Let’s first acknowledge what a terrible idea that is. The entire point of a retirement account is to ride out swings in the market and to save for when you retire — not to splurge on a Viking cruise through the Mediterranean. (This is why the government imposes a 10 percent tax penalty when people borrow money from their 401(k)s early.) Economic experts have warned of a looming market correction for months now, and reports about people engaging in this kind of frivolous spending suggests things could get painful when the market inevitably dips.
But what’s amazing is the sudden interest in 401(k)s at all. For one, 401(k)s are crushingly dull. They derive their name from a single line in the massive, byzantine tax code, and are boring by design. They value slow, steady growth over the span of decades, and lack any of the “get rich quick” panache of other flashier investment options.

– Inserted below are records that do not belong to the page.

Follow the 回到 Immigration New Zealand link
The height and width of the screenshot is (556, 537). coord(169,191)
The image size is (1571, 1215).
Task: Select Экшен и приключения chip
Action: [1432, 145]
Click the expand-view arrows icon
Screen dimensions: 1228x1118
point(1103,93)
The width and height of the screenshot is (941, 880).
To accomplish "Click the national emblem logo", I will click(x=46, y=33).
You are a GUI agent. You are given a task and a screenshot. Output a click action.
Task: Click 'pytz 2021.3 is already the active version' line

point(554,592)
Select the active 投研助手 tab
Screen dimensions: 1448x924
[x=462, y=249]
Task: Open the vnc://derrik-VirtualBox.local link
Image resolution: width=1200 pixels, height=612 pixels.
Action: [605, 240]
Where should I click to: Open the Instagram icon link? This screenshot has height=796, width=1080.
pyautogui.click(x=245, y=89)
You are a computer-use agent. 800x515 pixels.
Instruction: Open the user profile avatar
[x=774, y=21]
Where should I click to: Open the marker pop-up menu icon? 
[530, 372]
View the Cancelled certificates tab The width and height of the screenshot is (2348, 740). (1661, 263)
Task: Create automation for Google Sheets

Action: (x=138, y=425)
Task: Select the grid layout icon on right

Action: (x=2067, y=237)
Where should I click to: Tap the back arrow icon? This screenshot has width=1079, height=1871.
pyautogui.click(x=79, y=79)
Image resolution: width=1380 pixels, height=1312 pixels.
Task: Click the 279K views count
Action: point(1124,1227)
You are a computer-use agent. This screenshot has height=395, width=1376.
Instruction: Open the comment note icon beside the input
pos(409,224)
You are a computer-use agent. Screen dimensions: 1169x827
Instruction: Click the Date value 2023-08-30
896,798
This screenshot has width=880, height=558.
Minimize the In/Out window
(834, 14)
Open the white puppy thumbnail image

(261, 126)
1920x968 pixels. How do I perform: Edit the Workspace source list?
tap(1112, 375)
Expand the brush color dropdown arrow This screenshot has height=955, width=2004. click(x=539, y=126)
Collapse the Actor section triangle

And yet, somehow, 401(k)s have become debate fodder in our bitterly divided country, with Trump supporters pointing to their 401(k) balances as evidence of the president’s competent, steadfast leadership.
The U.S. stock market has been on a bull run for nearly a decade now, and people’s 401(k) balances are at record highs, which is an indisputably great development, especially after many nearly lost all their retirement savings amid the economic downturn of 2008 and 2009.
But the gains in 401(k) savings are being used as a political cudgel by conservatives who desperately want to own the libs and show them how well the Trump administration is doing (or in their parlance, winning). Take, for instance, this recent tweet from Republican Party chairwoman Ronna McDaniel:
Attributing the 401(k) gains solely to Trump is a rich irony considering that the majority of the stock gains people are now enjoying occurred under former President Obama — although you’ll never hear that admission from the conservative news machine.
The irony is even richer considering the Trump White House briefly toyed with the idea of reducing the amount of money Americans could contribute to their 401(k)s each year.
Or that most Americans don’t even avail themselves of the tax-saving properties of a 401(k) in the first place. A 2017 study of U.S. taxpayer data by the Census Bureau found that only a third of Americans use a 401(k) (or some other kind of tax-deferred retirement account). Couple that with the fact that nearly half of all U.S. households have nothing saved for retirement at all, and it seems that people are overstating the impact of 401(k) gains, and Trump’s role in that development.
Then there’s the fact that the American electorate drastically overstates the president’s effect on the economy, in general. Good or bad, the president often receives too much credit or too much blame for the state of the economy. According to economist J.C. Bradbury:
“People think that the President is a benevolent despot determining our fortunes when in reality, the President is just sitting in the co-pilot seat of a plane that’s already on auto-pilot.”
We do have to give Trump credit in some areas, however — his loosening of regulations and massive corporate tax cut has resulted in American companies increasing their investments in the U.S. and giving their employees bonuses and raises. There’s been a similar increase in consumer confidence, though that, too, has been on the rise since the Obama years.
Regardless of how much credit he deserves for the state of 401(k)s, Trump and his Republican allies will be sure to ascribe all of it to him, especially when he runs for re-election in 2020. In that sense, Trump has truly outperformed expectations: He’s even found a way to make economic gains divisive.